Into the granite
city of Teloth wandered the youth, vine-crowned, his yellow hair glistening
with myrrh and his purple robe torn with briers of the mountain Sidrak
that lies across the antique bridge of stone. The men of Teloth are
dark and stern, and dwell in square houses, and with frowns they asked
the stranger whence he had come and what were his name and fortune.
So the
youth answered: "I am Iranon,
and come from Aira, a far city that I recall only dimly but seek to find
again. I am a singer of songs that I learned in the far city, and
my calling is to make beauty with the things remembered of childhood.

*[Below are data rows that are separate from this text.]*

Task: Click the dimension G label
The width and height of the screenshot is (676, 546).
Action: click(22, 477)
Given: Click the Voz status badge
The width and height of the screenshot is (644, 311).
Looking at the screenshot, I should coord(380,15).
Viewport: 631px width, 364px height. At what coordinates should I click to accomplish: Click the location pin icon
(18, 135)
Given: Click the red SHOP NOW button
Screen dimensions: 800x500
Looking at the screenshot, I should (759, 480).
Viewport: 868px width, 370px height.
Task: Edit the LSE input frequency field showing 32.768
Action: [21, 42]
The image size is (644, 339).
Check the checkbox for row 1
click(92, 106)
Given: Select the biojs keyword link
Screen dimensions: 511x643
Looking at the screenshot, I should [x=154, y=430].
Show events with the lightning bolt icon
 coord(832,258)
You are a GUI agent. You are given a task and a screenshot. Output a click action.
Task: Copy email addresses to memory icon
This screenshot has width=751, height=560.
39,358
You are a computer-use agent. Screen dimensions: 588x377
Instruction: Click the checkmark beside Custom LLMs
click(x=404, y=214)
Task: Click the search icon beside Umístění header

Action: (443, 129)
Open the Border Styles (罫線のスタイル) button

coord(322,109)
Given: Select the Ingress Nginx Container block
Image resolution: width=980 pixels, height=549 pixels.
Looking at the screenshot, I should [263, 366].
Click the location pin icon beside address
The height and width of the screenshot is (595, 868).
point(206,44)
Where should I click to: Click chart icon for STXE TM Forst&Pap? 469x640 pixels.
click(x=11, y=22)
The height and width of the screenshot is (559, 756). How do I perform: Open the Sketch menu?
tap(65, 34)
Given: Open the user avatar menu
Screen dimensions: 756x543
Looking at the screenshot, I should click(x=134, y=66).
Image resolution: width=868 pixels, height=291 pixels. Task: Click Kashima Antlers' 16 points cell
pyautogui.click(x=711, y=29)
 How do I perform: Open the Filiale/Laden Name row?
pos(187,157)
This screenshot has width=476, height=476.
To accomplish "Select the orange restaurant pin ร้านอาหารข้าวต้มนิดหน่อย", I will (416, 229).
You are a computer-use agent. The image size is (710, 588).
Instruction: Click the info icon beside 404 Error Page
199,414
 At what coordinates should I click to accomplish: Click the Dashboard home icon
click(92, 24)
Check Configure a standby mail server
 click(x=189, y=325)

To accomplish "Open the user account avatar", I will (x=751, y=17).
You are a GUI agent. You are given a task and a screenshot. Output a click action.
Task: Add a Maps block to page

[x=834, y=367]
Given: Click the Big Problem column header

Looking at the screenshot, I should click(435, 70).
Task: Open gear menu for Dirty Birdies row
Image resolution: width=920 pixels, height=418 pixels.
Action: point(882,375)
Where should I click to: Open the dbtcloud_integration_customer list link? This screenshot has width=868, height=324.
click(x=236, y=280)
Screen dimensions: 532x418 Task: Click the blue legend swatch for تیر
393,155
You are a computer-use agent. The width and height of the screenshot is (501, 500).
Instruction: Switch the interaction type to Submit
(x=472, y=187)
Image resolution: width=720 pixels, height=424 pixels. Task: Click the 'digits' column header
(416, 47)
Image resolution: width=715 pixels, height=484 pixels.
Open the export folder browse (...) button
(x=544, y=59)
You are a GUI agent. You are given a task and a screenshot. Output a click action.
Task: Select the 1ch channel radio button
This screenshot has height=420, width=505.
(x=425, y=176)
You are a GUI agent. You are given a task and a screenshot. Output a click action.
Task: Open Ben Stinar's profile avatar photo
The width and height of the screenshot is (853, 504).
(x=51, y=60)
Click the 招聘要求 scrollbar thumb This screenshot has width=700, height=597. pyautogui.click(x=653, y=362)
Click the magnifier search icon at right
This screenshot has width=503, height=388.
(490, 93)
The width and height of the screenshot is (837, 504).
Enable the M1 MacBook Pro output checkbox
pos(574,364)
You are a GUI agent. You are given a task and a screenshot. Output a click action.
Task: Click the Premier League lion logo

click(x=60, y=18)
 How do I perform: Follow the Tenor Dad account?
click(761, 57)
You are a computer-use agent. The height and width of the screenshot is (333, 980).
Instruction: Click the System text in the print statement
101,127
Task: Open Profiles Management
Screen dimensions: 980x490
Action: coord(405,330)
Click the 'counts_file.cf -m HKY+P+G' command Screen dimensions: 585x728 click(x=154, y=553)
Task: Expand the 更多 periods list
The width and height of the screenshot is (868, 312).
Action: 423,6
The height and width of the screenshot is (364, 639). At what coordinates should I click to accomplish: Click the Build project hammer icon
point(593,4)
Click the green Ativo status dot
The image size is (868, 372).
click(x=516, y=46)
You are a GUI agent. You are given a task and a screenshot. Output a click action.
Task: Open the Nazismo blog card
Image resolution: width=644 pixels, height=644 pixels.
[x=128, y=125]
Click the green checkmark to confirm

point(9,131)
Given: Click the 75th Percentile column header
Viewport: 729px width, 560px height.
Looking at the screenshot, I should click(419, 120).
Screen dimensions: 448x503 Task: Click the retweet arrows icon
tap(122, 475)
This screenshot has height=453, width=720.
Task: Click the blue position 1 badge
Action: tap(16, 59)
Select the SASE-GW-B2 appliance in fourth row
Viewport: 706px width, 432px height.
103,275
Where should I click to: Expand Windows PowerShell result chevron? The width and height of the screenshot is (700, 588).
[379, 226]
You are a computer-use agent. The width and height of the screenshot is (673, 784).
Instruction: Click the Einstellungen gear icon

My wealth is in little memories and dreams, and in hopes that I sing in
gardens when the moon is tender and the west wind stirs the
lotus-buds." When the men
of Teloth heard these things they whispered to one another; for though
in the granite city there is no laughter or song, the stern men sometimes
look to the Karthian hills in the spring and think of the lutes of distant
Oonai whereof travellers have told. And thinking thus, they bade
the stranger stay and sing in the square before the Tower of Mlin,
though they liked not the colour
of his tattered robe, nor the myrrh in his hair, nor his chaplet of vine-leaves,
nor the youth in his golden voice. At evening Iranon sang, and while
he sang an old man prayed and a blind man said he saw a nimbus over the
singer's head. But most of the men of Teloth yawned, and some laughed
and some went to sleep; for Iranon told nothing useful,
singing only his memories, his
dreams, and his hopes. "I remember the twilight, the moon,
and soft songs, and the window where I was rocked to sleep. And through
the window was the street where the golden lights came, and where the shadows
danced on houses of marble. I remember the square of moonlight on
the floor, that was not like any other light, and the visions
that danced on the moonbeams when
my mother sang to me. And too, I remember the sun of morning bright
above the many-coloured hills in summer, and the sweetness of flowers borne
on the south wind that made the trees sing.
"Oh Aira, city of marble and
beryl, how many are thy beauties! How I loved the warm and fragrant groves
across the hyline Nithra, and the falls of the tiny Kra that flowed though
the verdant valley! In those groves and in the vale the children wove wreathes
for one another, and at dusk I dreamed strange dreams under the yath-trees
on the mountain as I saw below me the
lights of the city, and the curving
Nithra reflecting a ribbon of stars. "And in the city were
the palaces of veined and tinted marble, with golden domes and painted
walls, and green gardens with cerulean pools and crystal fountains.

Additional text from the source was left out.